ARTICLE:

——————

Militants bombed or torched more than a dozen music shops late last week in the Swabi district of Khyber Pukhtunkhwa province and the city of Miramshah in North Waziristan, according to numerous reports (here, here, and a late-October attack here and the latest here), reportedly after threats to close their "un-Islamic businesses."

The wave of hate and destruction against such local music and popular culture in Khyber Pukhtunkhwah started under a government led by the Mutahida Majlis-e Amal (MMA), an Islamic religious alliance, in 2002, when thousands of musicians and singers were forced to abandon a 200-year-old Dabgari music bazaar.

The cultural clampdown early last decade was so intense that, at one point, burning music CDs and cassettes became a regular Friday festivity at local parks in Peshawar. The Khyber Pukhtunkhwa chief minister at the time
(when it was called the Northwest Frontier Province), Akram Khan Durrani, blamed bazaar closures and cassette bonfires on thriving obscenity.

——————

JOBS:
1 – Answer these questions about the article on attacks on music shops, one line each:
(a) In which district of Khyber Pukhtunkhwa province were music shops bombed or torched late last week?
(b) How old was the Dabgari music bazaar that musicians and singers were forced to abandon?
(c) Who was the Khyber Pukhtunkhwa chief minister at the time of the cultural clampdown early last decade?
2 – Render this sentence from the article on attacks on music shops in Spanish: "The cultural clampdown early last decade was so intense that, at one point, burning music CDs and cassettes became a regular Friday festivity at local parks in Peshawar."
3 – Reproduce the passage of the article on attacks on music shops starting at "The wave of" and ending at "Dabgari music bazaar.".

DATASET:

——————

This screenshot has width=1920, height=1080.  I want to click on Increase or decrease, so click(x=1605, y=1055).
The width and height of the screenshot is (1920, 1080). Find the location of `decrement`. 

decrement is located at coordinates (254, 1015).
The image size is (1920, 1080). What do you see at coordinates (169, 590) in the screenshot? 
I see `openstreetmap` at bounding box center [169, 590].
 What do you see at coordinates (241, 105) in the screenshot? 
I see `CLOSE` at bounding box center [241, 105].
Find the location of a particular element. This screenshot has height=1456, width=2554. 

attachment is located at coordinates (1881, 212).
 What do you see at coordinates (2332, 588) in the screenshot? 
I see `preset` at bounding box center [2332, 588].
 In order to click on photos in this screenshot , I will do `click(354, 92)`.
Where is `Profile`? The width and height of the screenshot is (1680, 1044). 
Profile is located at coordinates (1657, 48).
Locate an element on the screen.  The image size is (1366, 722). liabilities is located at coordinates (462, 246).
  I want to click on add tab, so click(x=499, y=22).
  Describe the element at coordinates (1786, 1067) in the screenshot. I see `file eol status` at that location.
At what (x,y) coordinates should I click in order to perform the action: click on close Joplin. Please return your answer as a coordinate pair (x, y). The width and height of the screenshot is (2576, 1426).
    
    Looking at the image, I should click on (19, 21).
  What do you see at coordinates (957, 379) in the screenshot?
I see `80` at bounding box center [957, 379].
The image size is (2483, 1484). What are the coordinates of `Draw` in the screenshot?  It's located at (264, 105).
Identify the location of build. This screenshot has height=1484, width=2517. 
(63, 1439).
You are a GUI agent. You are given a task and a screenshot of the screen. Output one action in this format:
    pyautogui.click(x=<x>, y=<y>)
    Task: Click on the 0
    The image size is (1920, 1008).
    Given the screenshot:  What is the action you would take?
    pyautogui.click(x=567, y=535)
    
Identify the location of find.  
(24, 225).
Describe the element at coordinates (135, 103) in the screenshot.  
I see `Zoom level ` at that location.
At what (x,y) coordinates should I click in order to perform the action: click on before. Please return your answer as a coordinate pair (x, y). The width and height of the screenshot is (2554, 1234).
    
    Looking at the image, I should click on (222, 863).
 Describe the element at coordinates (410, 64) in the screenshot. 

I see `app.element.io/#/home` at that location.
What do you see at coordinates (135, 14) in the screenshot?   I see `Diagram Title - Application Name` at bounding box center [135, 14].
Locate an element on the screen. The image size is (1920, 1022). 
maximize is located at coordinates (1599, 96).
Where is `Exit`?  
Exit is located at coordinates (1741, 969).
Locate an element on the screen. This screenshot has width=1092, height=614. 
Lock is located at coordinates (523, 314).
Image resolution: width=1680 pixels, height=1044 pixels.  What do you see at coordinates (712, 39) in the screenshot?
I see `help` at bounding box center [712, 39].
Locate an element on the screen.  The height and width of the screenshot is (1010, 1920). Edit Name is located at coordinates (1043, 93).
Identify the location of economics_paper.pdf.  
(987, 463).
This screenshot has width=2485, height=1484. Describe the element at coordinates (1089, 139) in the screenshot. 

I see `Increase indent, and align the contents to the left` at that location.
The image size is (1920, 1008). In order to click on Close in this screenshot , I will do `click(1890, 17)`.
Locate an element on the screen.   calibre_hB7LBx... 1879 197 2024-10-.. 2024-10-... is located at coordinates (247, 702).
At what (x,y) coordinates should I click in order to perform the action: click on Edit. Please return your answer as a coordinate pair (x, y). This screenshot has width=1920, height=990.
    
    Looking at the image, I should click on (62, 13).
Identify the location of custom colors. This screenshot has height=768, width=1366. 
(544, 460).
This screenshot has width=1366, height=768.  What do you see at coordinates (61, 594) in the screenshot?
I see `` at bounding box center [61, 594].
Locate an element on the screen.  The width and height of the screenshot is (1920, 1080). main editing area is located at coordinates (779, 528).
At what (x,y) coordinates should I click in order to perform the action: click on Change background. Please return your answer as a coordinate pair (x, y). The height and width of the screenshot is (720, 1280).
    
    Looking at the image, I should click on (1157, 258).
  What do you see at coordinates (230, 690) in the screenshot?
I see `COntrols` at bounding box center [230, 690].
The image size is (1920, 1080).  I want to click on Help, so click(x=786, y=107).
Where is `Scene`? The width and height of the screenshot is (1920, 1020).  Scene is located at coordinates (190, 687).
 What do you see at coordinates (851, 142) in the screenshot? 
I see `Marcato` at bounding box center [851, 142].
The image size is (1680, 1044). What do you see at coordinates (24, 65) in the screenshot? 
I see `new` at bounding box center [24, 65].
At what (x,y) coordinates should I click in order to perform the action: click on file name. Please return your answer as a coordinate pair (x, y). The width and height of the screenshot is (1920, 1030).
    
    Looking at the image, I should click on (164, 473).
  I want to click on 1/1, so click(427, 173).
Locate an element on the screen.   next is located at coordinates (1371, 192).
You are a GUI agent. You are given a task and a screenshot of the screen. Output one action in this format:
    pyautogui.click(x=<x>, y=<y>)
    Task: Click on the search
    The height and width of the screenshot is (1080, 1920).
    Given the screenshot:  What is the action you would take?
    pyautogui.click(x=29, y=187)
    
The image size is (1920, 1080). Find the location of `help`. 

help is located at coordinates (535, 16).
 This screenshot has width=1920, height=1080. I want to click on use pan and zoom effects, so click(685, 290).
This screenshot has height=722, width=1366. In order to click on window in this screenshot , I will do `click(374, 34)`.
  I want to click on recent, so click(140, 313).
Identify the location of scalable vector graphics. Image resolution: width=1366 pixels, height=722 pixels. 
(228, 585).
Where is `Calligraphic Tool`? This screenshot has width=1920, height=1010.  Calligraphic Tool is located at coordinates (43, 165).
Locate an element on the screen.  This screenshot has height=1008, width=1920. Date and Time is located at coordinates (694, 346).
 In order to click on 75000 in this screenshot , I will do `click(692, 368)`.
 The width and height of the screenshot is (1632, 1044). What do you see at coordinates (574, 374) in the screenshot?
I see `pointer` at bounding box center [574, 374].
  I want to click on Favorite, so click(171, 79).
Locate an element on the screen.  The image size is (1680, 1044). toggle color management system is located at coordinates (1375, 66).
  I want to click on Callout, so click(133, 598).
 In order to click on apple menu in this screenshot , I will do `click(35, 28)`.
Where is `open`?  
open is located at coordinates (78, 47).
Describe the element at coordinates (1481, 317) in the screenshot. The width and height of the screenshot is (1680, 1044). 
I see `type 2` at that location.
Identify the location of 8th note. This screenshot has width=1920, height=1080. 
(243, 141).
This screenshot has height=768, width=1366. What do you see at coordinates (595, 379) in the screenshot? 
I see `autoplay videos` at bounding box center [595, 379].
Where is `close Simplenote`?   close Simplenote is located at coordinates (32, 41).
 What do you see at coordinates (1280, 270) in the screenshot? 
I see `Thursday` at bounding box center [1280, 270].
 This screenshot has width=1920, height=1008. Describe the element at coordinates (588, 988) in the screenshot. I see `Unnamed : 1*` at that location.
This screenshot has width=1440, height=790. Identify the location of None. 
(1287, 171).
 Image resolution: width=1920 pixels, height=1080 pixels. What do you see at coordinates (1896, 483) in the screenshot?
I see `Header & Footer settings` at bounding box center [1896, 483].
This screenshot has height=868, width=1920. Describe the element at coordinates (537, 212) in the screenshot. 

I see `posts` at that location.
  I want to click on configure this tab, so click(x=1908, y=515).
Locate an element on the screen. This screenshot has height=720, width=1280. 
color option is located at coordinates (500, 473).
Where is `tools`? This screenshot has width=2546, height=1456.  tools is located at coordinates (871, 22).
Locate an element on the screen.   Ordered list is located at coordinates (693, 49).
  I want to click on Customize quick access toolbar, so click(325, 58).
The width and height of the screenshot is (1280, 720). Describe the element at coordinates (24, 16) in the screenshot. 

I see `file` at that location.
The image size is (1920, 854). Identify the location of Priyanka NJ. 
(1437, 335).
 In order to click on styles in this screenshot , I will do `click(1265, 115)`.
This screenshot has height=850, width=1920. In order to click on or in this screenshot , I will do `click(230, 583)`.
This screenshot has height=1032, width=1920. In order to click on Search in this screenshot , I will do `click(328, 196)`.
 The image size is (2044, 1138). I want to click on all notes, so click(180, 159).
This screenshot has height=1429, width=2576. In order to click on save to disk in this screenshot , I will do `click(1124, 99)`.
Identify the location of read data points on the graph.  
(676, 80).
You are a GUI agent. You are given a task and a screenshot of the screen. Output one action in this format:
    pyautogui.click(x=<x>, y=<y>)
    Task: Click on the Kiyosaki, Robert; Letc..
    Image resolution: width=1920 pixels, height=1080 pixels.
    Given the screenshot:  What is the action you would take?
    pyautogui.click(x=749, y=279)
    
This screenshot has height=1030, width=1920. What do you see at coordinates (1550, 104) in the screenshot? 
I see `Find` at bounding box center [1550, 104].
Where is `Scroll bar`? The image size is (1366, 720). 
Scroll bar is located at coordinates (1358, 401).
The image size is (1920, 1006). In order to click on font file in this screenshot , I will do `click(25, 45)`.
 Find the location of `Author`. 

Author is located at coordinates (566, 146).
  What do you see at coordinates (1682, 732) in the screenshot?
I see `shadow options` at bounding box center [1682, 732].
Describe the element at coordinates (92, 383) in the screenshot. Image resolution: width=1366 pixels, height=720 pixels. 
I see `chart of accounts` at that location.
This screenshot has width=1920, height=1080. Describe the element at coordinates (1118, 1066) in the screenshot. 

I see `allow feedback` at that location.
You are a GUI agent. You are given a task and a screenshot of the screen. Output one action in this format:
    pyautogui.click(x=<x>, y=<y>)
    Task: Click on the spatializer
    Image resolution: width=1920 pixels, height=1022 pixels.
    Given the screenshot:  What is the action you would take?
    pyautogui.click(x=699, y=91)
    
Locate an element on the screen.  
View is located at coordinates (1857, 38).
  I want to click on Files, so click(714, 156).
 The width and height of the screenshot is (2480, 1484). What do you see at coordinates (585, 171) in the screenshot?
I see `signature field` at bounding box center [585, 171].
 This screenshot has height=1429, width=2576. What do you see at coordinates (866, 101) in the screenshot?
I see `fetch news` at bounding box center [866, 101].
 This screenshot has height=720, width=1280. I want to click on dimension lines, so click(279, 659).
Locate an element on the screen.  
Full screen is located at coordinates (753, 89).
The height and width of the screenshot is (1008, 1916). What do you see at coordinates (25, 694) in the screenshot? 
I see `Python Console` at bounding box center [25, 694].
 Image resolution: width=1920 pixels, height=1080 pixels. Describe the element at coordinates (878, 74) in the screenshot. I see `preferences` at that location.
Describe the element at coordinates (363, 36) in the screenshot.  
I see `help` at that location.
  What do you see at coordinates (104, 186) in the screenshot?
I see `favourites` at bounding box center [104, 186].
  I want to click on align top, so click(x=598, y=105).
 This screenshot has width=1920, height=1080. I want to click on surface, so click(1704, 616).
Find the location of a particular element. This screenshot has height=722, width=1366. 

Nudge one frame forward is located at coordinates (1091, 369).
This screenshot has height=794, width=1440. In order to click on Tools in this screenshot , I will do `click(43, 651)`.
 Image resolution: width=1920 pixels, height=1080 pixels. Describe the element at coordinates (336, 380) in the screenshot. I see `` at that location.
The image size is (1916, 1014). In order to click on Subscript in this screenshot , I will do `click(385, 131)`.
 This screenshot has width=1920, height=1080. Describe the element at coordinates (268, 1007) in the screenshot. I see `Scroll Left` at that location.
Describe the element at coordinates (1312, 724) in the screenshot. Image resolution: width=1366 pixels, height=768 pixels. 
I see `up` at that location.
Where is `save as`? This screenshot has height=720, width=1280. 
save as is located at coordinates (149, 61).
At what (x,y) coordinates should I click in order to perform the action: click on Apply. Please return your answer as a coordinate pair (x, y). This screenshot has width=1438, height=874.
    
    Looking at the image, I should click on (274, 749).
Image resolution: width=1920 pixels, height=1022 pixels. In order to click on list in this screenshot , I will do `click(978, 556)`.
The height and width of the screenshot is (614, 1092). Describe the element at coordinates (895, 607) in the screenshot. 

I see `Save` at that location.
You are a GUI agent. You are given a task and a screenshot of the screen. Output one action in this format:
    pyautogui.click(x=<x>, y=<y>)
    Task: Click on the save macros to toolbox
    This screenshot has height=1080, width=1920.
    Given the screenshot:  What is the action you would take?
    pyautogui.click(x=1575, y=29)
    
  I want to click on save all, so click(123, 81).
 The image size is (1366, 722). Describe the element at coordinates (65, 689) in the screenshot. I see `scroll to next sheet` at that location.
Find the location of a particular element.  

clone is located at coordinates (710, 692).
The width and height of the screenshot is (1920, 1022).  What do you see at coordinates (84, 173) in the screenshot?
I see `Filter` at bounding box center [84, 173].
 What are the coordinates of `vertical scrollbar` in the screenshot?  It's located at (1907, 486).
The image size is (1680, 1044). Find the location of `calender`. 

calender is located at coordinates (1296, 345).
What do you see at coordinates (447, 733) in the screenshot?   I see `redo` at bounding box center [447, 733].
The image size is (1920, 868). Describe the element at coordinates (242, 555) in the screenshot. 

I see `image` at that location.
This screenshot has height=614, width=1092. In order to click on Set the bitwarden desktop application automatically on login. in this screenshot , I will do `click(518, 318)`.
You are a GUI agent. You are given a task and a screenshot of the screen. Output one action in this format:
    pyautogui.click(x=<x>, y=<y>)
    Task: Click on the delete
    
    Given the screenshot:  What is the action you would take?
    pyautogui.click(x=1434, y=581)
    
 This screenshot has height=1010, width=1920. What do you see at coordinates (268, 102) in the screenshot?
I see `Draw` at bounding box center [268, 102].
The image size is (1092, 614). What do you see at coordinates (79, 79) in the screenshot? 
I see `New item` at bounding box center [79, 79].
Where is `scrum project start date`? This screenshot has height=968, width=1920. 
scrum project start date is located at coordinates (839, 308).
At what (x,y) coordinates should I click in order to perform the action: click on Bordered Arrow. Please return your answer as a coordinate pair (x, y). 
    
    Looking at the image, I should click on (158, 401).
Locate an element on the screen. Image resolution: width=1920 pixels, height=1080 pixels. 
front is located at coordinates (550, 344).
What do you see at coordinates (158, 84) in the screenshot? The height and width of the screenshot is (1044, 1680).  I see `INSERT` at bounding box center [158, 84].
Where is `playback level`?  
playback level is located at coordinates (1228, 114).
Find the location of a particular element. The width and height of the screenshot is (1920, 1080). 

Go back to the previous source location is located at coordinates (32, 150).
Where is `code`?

——————

SOLVED PROBLEMS:
1 –
(a) The Swabi district
(b) 200 years old
(c) Akram Khan Durrani

2 – La represión cultural a principios de la década pasada fue tan intensa que, en un momento dado, quemar CD y casetes de música se convirtió en una festividad habitual de los viernes en los parques locales de Peshawar.

3 –
The wave of hate and destruction against such local music and popular culture in Khyber Pukhtunkhwah started under a government led by the Mutahida Majlis-e Amal (MMA), an Islamic religious alliance, in 2002, when thousands of musicians and singers were forced to abandon a 200-year-old Dabgari music bazaar.